Objectives |
1. List every word or phrase that the passage about the master puts in double quotation marks, giving each distinct one once.
2. Please quote the passage about the master word for word, from "There are no" up to and including "example of that.".
3. Write a continuation of the passage about the master, beginning after its final sentence.

Excerpt |
++++++++
I know everybody says their master is the best, but you'll have to take my word for it... he's the Real deal.
If I told you about what he can do, and what he has taught me to do... well, let's just say you'd have to either be very open minded or very credulous to believe me.....
I am a Senior Disciple of this system, so what he shares with me is not what he teaches the general public, but suffice to say, I am not stranger to what you right about being controlled and manipulated by unseen forces, etc. I play it down in my writing because I have learned my lesson the hard way that I can't reach people by going so far over their head.....
What I teach is deadly (to the practitioner) if not properly guided.....
I'm a Transmitter.
That is, I Connect the student and together we reach the "Network." There, I Broadcast or Transmit the Energy that fundamentally alters the student's Consciousness. From there he/she can develop in his /her own practice. This is how I way trained – Exposure.
There are no "accidents" in the way you present yourself, nor is anything "misunderstood". This is just your buffer and excuse to avoid seeing yourself as you truly are. Saying that you "care little what others think of you" shows also your identification with your image and is also your buffer which keeps you from taking in the mirrors presented here. It is self-importance pure and simple. This whole thread is an example of how you make a "fool" of yourself and it's not by "accident" or because you are being "misunderstood". You are lying to yourself and to others in many ways. You actually ARE arrogant and self-aggrandizing in more ways than you can even admit to yourself. This whole thread is an example of that.
++++++++
Given records |
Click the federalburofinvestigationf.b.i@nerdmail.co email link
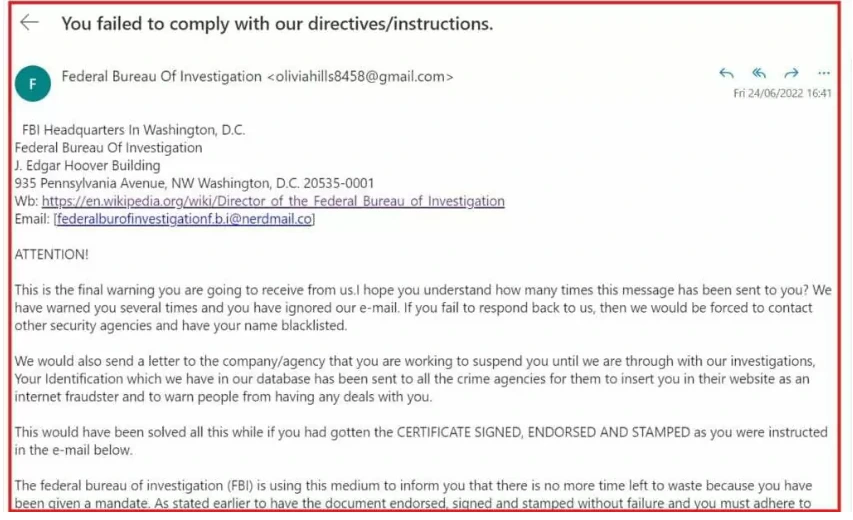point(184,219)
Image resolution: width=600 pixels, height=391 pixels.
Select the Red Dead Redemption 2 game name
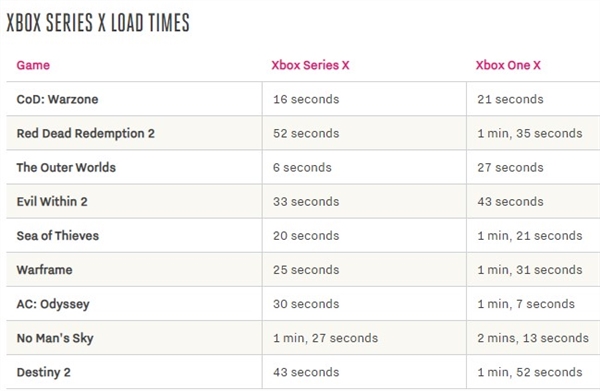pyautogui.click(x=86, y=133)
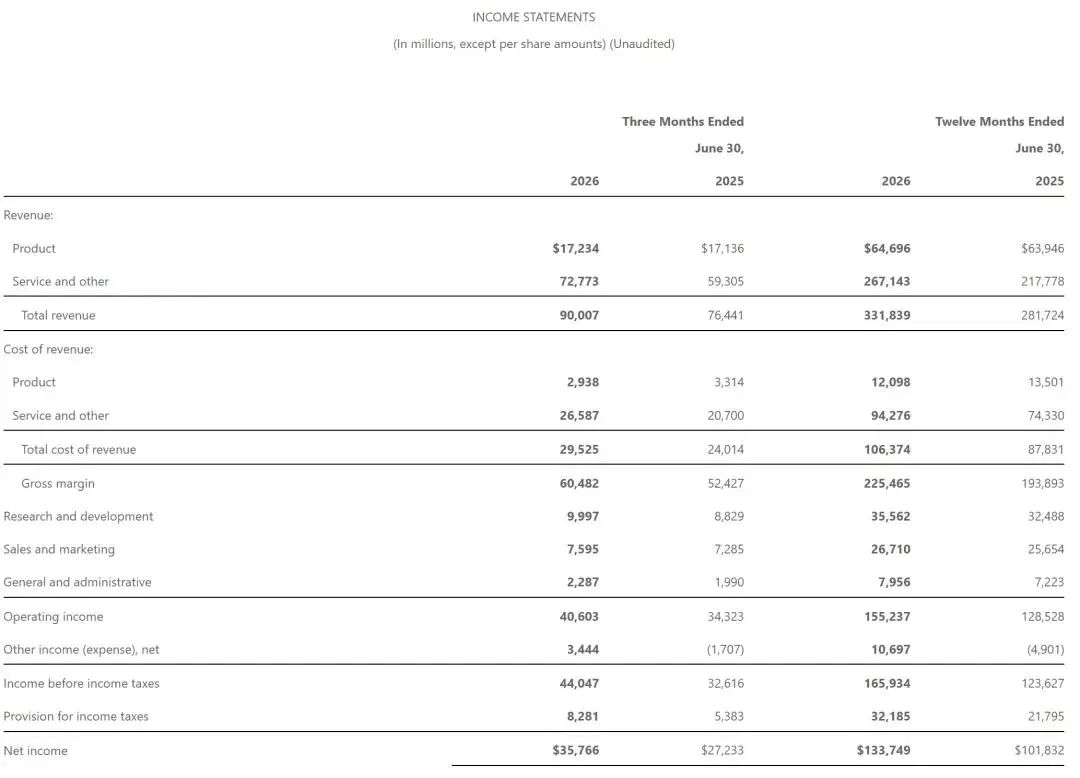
++++++++
Final results |
1.
- Network
- accidents
- misunderstood
- care little what others think of you
- fool
- accident

2.
There are no "accidents" in the way you present yourself, nor is anything "misunderstood". This is just your buffer and excuse to avoid seeing yourself as you truly are. Saying that you "care little what others think of you" shows also your identification with your image and is also your buffer which keeps you from taking in the mirrors presented here. It is self-importance pure and simple. This whole thread is an example of how you make a "fool" of yourself and it's not by "accident" or because you are being "misunderstood". You are lying to yourself and to others in many ways. You actually ARE arrogant and self-aggrandizing in more ways than you can even admit to yourself. This whole thread is an example of that.

3.
Being misunderstood most of my life somewhat forces this on me – caring little for what others think of me – as a basic means of happiness. It seems I have the opposite of a mask of sanity; I am totally transparent and direct and end up sounding crazy anyway!
This justification of your "basic means to happiness" is your buffer to justify your sleep, while dreaming to be awake.
I've never seen a "master" of an "esoteric tradition" to engage in so many logical fallacies or makes excuses of "being misunderstood". On top of it, I've never seen such "master" lacking some very basic understanding of psychology which shows in your "I'm just joking" fallacy.